§ Extract

━━━━━━━━━━━━━━━━━━━━

Follow Up on Sexting Case: Remember a while back we learned about a Pennsylvania prosecutor who decided to prosecute girls whose pictures had been taken unless they submitted to a re-education class on what it means to be a girl? A judge has ruled that the parents have the right to block the prosecution. No ruling on the fundamental Constitutional issue of not letting anybody see the evidence.
Stick a fork in the airlines, they’re done: TSA official has gone on the record that full body scans will very likely become mandatory for airline passengers, despite the fact that the scanners don’t really do half of what they would like us to think they do towards deterring — let alone preventing — terrorism. That’s over and above the health and privacy issues. Heck, if they want to strip search everybody, just be honest about it.
In Memoriam: There will be a memorial garden in honor of the pets killed by tainted food. Scroll down for information and links on how to donate.

━━━━━━━━━━━━━━━━━━━━

§ Work instructions
In the news roundup, what did the judge rule in the Pennsylvania sexting case?

§ Items listed in a dataset
━━━━━━━━━━━━━━━━━━━━

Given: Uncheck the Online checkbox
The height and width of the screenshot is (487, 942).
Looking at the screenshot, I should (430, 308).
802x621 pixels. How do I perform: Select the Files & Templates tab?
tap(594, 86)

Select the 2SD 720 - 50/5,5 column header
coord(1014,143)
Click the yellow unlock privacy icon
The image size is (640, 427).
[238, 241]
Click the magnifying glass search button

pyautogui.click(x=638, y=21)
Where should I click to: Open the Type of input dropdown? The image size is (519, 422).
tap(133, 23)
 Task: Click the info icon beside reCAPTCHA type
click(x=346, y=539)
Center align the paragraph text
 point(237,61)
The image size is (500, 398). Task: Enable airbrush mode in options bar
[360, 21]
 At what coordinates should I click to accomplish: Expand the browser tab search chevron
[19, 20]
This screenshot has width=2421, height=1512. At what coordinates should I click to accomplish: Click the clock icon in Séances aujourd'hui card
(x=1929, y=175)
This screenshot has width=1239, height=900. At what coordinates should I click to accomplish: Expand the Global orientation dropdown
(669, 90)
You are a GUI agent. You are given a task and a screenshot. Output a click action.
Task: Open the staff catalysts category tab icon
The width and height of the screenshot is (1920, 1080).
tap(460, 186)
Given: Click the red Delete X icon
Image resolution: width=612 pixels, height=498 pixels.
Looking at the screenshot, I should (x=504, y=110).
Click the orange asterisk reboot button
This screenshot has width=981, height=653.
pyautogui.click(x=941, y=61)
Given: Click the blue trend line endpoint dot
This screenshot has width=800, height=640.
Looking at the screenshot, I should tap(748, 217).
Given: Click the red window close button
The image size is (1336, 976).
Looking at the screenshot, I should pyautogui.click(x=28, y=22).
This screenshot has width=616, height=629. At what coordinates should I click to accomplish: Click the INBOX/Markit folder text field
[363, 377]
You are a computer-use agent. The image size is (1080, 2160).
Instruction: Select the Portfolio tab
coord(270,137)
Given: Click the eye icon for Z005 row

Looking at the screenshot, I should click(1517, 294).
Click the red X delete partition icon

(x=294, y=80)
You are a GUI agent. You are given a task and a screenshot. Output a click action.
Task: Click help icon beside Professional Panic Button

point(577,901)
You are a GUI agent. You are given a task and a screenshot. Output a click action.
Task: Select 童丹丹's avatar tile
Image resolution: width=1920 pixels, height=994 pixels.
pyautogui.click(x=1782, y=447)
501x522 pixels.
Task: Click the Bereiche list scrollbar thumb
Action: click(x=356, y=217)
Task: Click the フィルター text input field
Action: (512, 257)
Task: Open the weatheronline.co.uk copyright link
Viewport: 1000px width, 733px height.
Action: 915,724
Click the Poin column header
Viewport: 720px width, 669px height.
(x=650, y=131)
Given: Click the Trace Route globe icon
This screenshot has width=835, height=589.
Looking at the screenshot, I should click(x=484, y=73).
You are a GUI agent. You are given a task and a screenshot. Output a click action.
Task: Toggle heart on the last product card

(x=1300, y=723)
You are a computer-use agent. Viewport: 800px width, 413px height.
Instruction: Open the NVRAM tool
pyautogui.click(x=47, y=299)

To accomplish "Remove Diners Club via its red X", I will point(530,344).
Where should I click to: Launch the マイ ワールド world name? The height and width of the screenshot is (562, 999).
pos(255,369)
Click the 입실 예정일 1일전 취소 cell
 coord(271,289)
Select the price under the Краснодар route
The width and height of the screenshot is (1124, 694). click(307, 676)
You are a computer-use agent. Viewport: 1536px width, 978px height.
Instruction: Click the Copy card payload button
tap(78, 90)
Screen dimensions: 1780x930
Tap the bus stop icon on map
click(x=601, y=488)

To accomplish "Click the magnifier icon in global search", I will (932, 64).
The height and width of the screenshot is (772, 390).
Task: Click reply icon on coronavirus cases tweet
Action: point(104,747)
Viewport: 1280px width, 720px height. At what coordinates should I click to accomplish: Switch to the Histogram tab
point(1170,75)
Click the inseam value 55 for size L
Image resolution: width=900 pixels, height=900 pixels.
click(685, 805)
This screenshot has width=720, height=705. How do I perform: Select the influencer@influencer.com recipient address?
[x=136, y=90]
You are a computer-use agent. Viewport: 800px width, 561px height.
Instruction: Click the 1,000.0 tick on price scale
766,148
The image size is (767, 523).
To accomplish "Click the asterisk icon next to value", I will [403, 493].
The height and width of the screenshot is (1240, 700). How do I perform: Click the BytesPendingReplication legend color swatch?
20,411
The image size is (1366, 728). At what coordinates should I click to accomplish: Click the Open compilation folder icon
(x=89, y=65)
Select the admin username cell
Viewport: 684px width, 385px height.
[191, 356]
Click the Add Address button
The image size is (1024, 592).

━━━━━━━━━━━━━━━━━━━━

§ Result of the task
The judge ruled that the parents have the right to block the prosecution.